Cerebral folate deficiency (CFD) is a condition associated with low levels of a vital, transportable form of folate called 5-methyltetrahydrofolate (5-MTHF) in the cerebrospinal fluid (CSF) while folate levels are normal in other body (non-nervous) systems.
Symptoms of CFD usually reveal themselves at around four to six months of age, and while they may seem typical for infants, they are marked and intense in the presence of CFD.
- unrest, and
- sleep disturbances– Leading to
- delayed development,
- deceleration of head growth,
- decreased muscle tone and coordination.
In one-third of children, CFD also ushers in problems with voluntary movement, spasticity, speech difficulties, and epilepsy. This sounds like an onslaught of bad news; however, the situation is not bleak. Folate treatment, like administering a methyl folate supplement, can result in significant improvement of clinical symptoms and a return of 5-MTHF levels in the CSF to normal. Normal
levels lead to vast health improvements.
The conversion of folic acid into bodily useful folate is complex. First, the folic or folinic acid must be absorbed as folate, and the next key step in the conversion is transporting the folate through the blood. Two folate transporters come from the intestine. Defects in the genes of those transporters are associated with systemic methylfolate deficiency.
When folates are absorbed in the gut with the help of an essential chemical reducer called MTHFR (the “R” is for “reductase”), the folates are then converted to the main transportable form, 5-MTHF. Then, 5-MTHF crosses the blood-brain barrier. What it all comes down to, very simply, is that people with CFD aren’t able to reduce and transport vital folates in the nervous system, and that causes very real problems, even when the other systems of the body have plenty of 5-MTHF.
Low CSF (reminder: “cerebrospinal fluid”) folate levels were first reported in 1981, with CFD subsequently defined as “any neurological syndrome associated with a low CSF 5-MTHF, in the presence of normal folate metabolism outside the nervous system” (Pope, 2019). A variety of causes of CFD have been described, as indicated below, along with the clinical symptoms that typically accompany those causes.
Although prolonged CFD can clearly result in a range of clinical symptoms, the clinical outcomes are encouraging, showing that CFD is also a potentially treatable condition.

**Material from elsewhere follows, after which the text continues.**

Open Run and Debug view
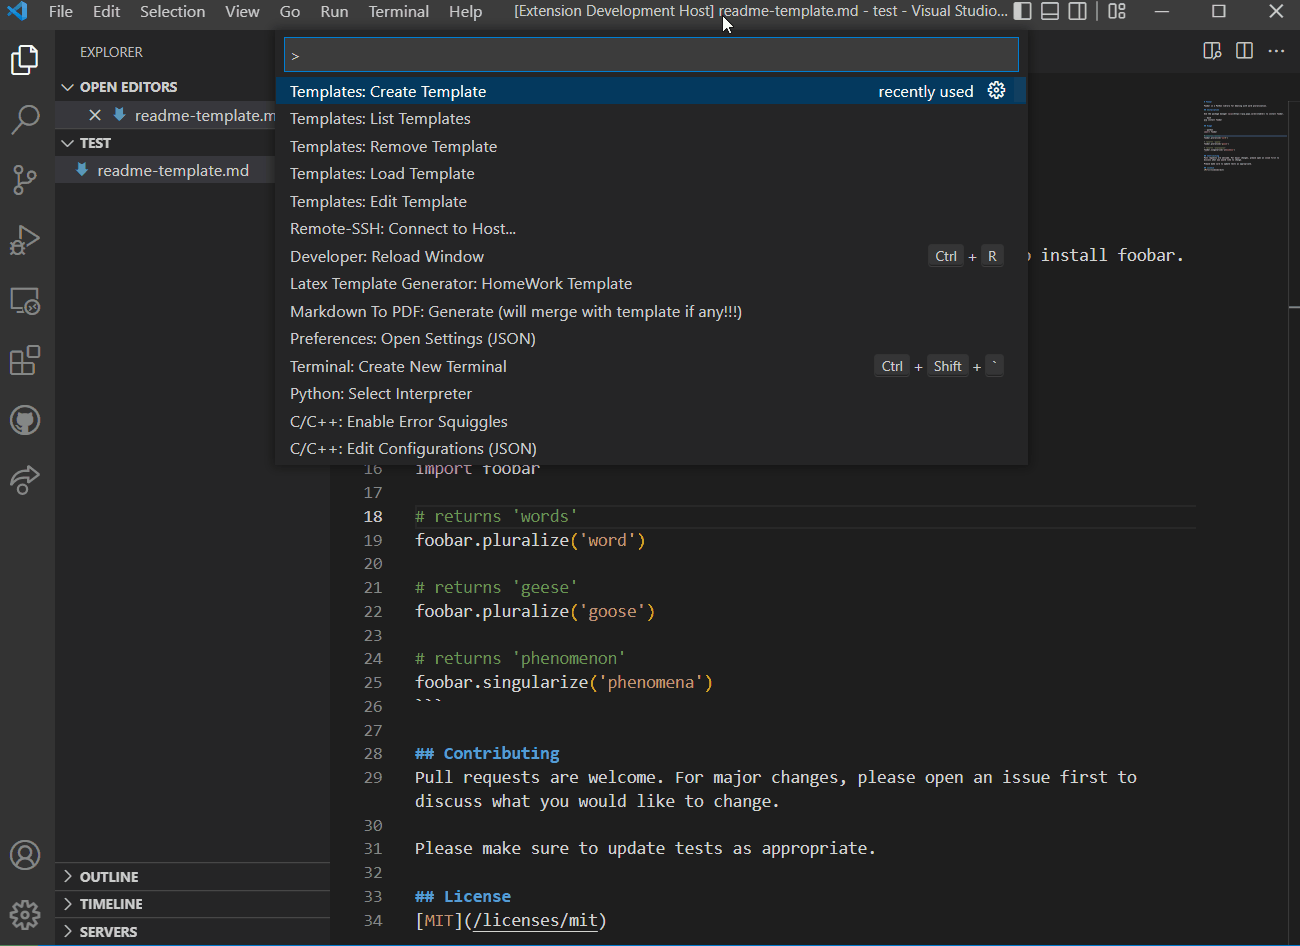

The treatment, in these cases, is folate therapy, preferably with metabolically active forms of folate. Already converted from folic acid to a usable form of methylfolate, 5-MTHF is efficient, well absorbed in the intestine and could also prevent the potential negative effects of unconverted folic acid in the brain.
Oral folates have been used extensively to treat CFD, most successfully when started extremely early, and recent studies have suggested that administering folate either via intramuscular or intravenous routes may even improve CFD clinical outcomes even further. Since these treatments have resulted in such positive outcomes, a case could be made for screening the cerebrospinal fluid of patients with unexplained neurological disorders. If screening showed low
5-MTHF in the CSF, it is altogether possible that folate therapy could be a step toward relief and improved health in those patients, as well.